Argentina and the Baltic are roughly Antipodes, which might explain the longstanding obsession with tango in the Baltic states. Gidon Kremer's intoxicating performances of Piazzolla's  music are spreading the infatuation to points in between in a kind of Dionysiac progress. The UK is already caught up -- this repeat visit to London, after a sold-out performance in last summer's South Bank Meltdown, is part of tour of six English cities.

Yet Kremer's own performance, at the heart of this programme, has an Apolline purity and beauty as well. Kremer makes the violin sing with a nearly human voice, in colour and expressiveness, with a chorister's top notes, Kathleen Ferrier's lower register, Carmen's mid-range. He began the concert with a lyrical solo étude. A characteristically breathless one followed, which with any other composer would have been difficult to top, but it was only a gentle introduction to Piazzolla.

In the rest of the skillfully organized first half, other voices joined in. First, cello and viola provided a dramatic background to the "song" of the the violin in Milonga sine palbras, then took a more competitive role in the manic Rio Sena, described by one member of the audience as "tangy", and finally shared the melodic work in the breathtakingly beautiful Chiquilin de Bachin. A second violin joined in for a set of trademark works, arranged with comparatively conventional tango effects and string quartet dramatics.

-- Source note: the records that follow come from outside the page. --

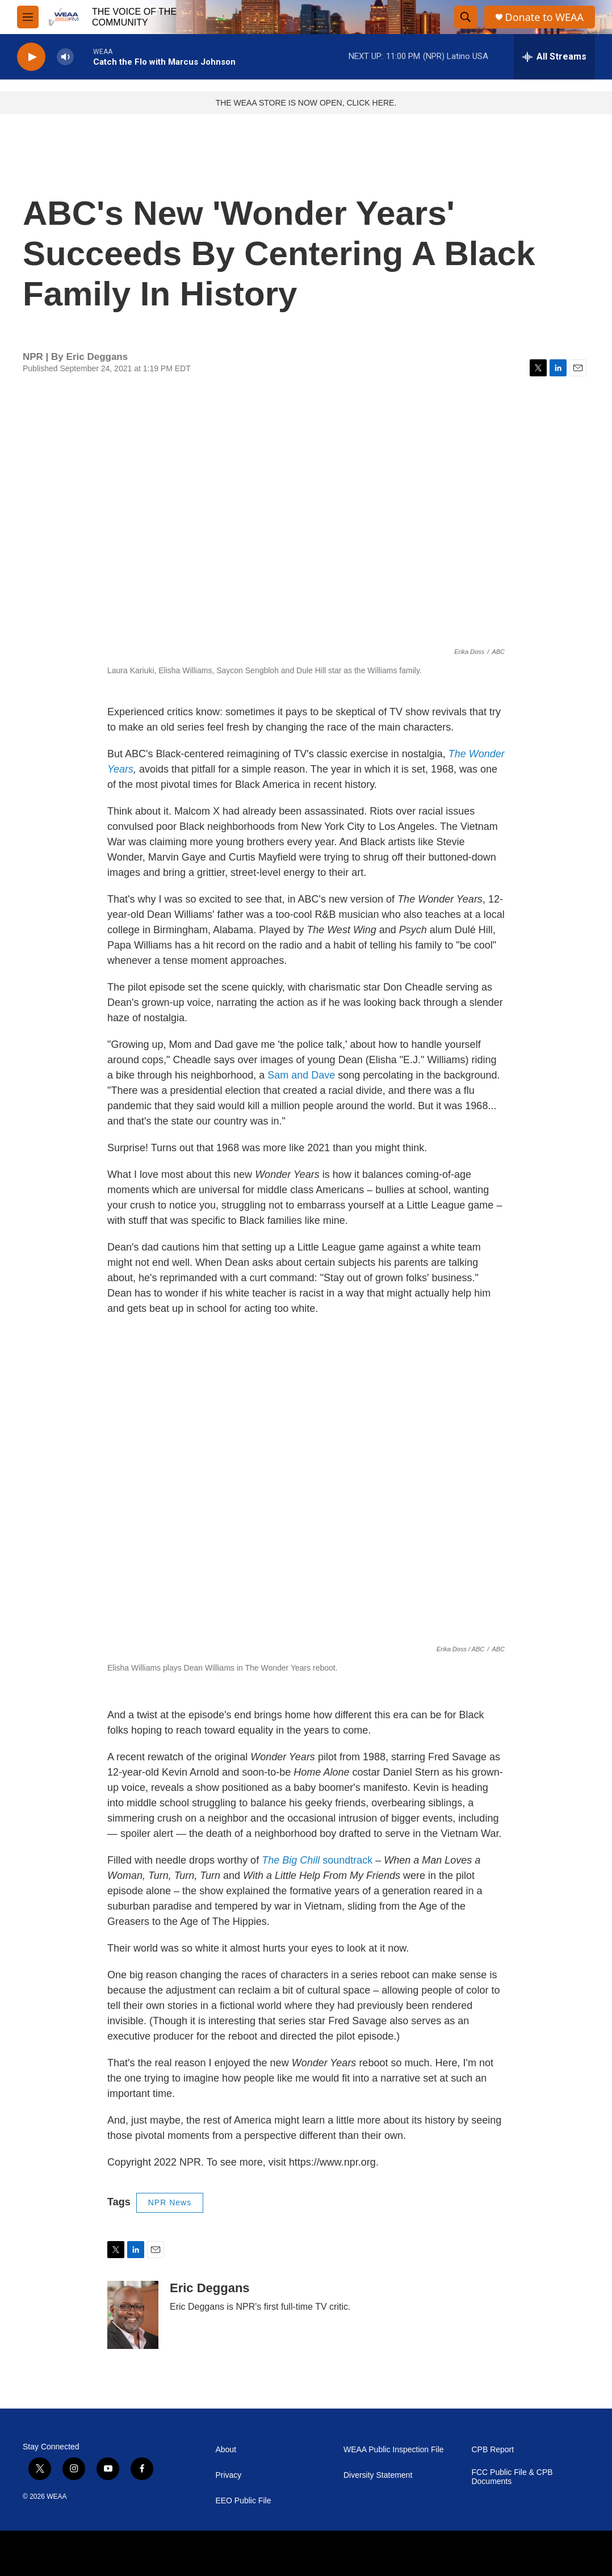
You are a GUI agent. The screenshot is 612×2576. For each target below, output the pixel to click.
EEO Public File (243, 2501)
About (225, 2449)
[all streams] (554, 56)
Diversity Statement (377, 2475)
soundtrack (317, 1860)
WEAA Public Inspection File (393, 2449)
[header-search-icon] (465, 17)
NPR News (169, 2202)
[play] (31, 57)
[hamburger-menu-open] (28, 17)
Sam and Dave (301, 1075)
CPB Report (492, 2449)
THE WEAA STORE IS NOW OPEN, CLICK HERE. (306, 102)
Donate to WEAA (544, 17)
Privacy (228, 2475)
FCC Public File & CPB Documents (511, 2477)
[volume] (65, 57)
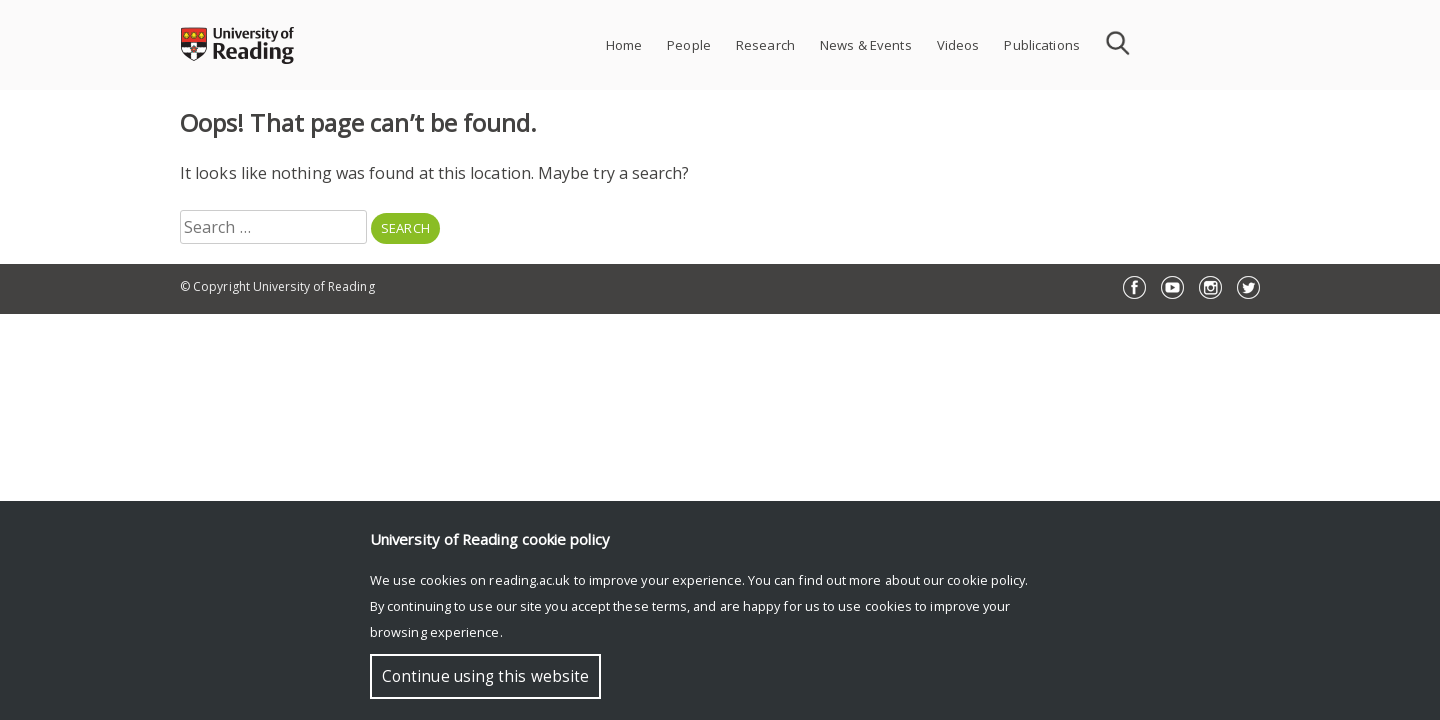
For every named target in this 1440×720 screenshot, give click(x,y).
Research (765, 45)
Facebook (1134, 287)
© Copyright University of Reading (277, 286)
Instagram (1210, 287)
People (689, 45)
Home (624, 45)
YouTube (1172, 287)
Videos (958, 45)
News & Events (866, 45)
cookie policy (986, 580)
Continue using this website (485, 676)
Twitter (1248, 287)
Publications (1042, 45)
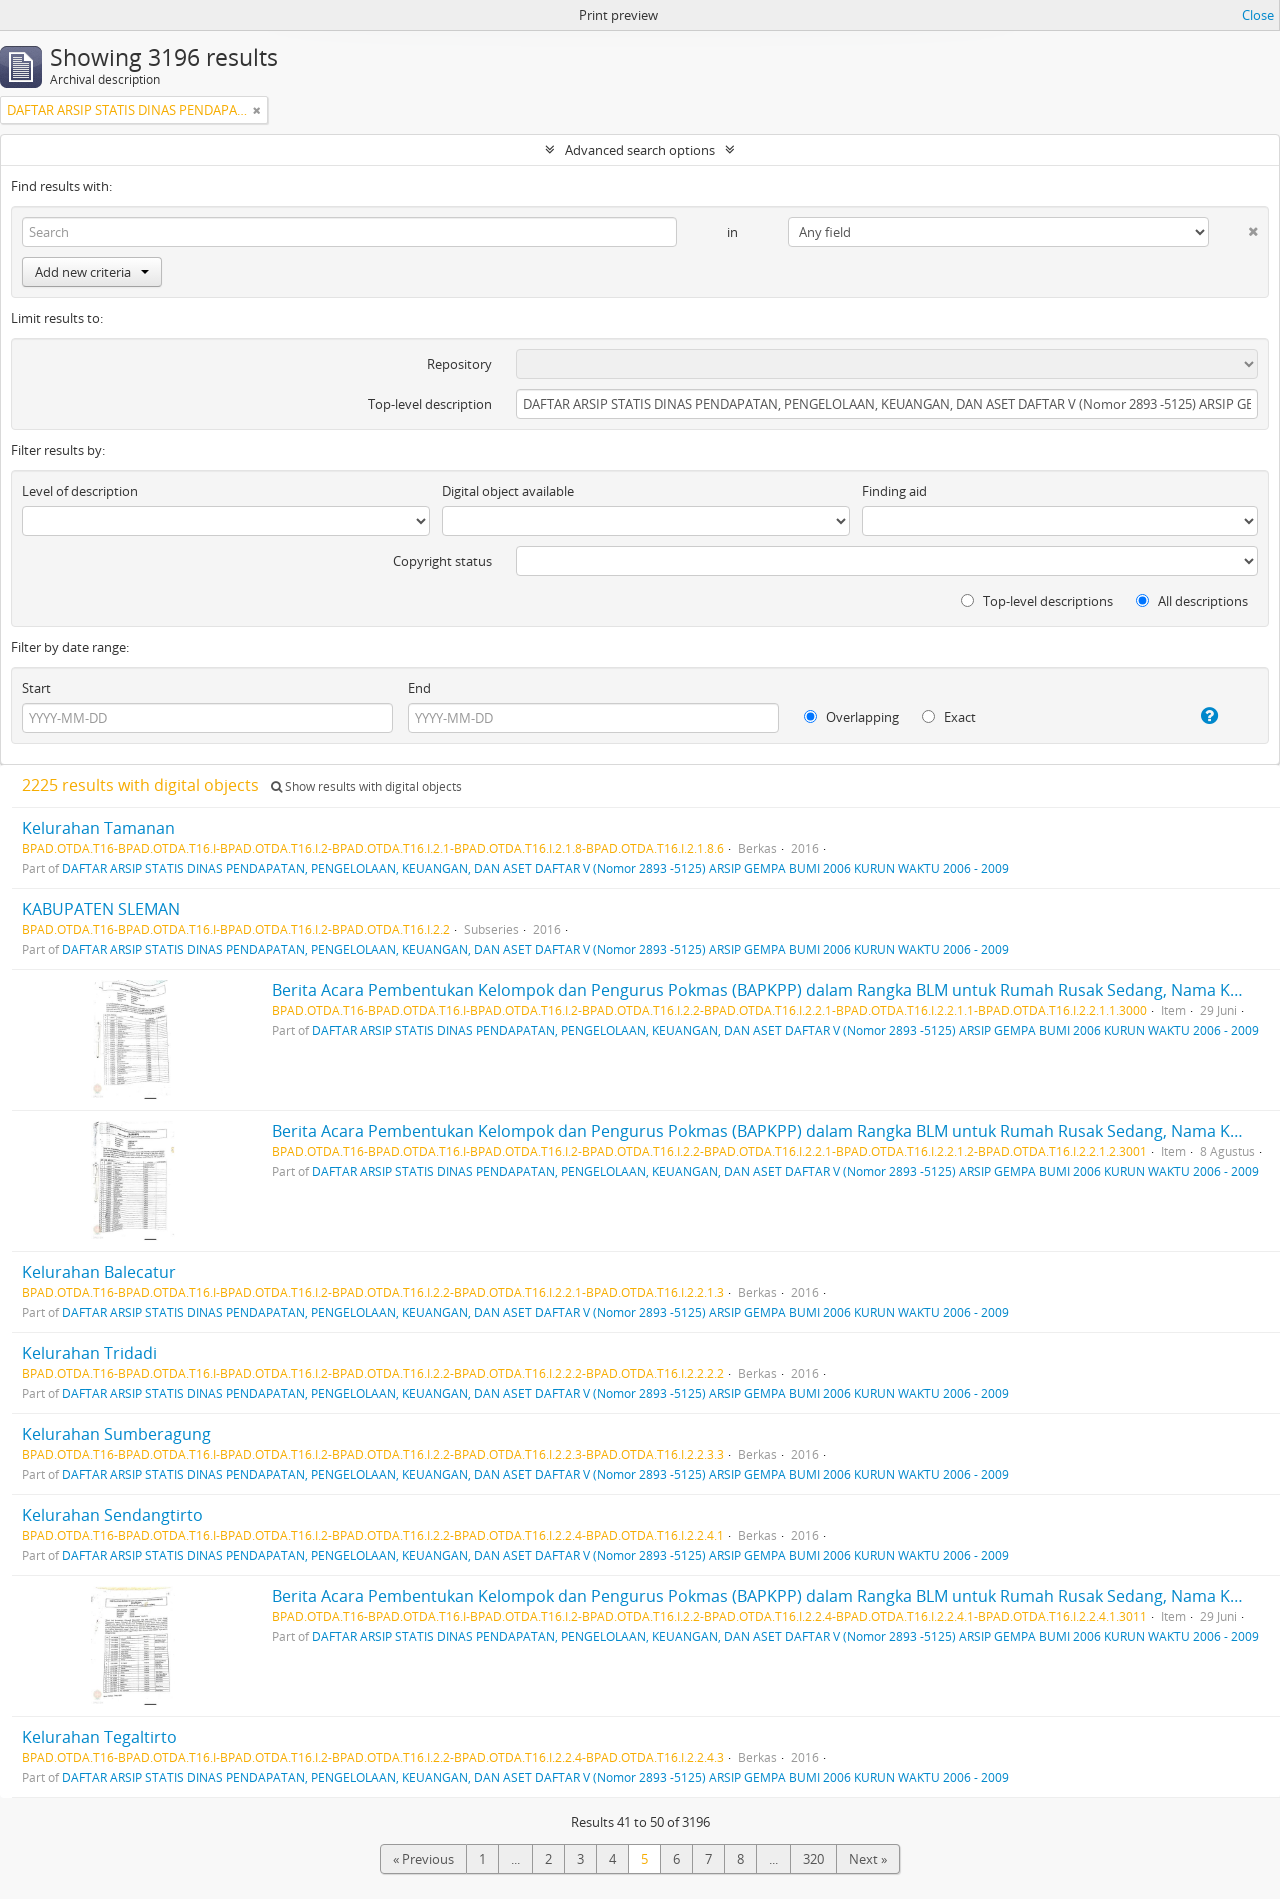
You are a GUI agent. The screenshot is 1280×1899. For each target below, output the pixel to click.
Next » (868, 1859)
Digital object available (508, 491)
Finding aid (894, 491)
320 (813, 1859)
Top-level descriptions (1037, 601)
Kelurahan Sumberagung (116, 1434)
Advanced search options (640, 150)
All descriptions (1192, 601)
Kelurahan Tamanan (98, 828)
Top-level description (430, 404)
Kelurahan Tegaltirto (99, 1737)
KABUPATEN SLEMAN (101, 909)
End (419, 688)
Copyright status (442, 561)
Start (36, 688)
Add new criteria (92, 272)
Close (1258, 15)
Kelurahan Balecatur (99, 1272)
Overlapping (851, 717)
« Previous (423, 1859)
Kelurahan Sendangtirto (112, 1515)
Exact (949, 717)
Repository (459, 364)
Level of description (80, 491)
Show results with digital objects (366, 786)
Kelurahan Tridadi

The dancer Eglé Spakalité completed the team in the final Milonga per tre, adding spatial sense to the already physical and emotional impact of the musical dialogues.

The second part of the concert was slightly less cohesive musically, perhaps, but had a similar dramatic shape and focussed strongly on the feelings, physical, emotional and even spiritual, that are always implicit in the music. Marcelo Nisinman began with a solo bandoneon piece, Oblivion, then he and Kremer played two contrasting duets. The second of these, Jeanne et Paul, was richly romantic. The final set, Five sensations, was a tour de force of both composition and expression. Movements entitled Asleep, Loving, Anxiety, Despair and Fear, evoke those feelings not only within the tango form, but also using a range of styles and composition techniques from impressionistic snatches in Asleep to a pulsing fugue in Fear.

Although Kremer is the heart of the ensemble, his outstanding team of young musicians deliver more than worthy collaboration, and promise even greater things. Magic.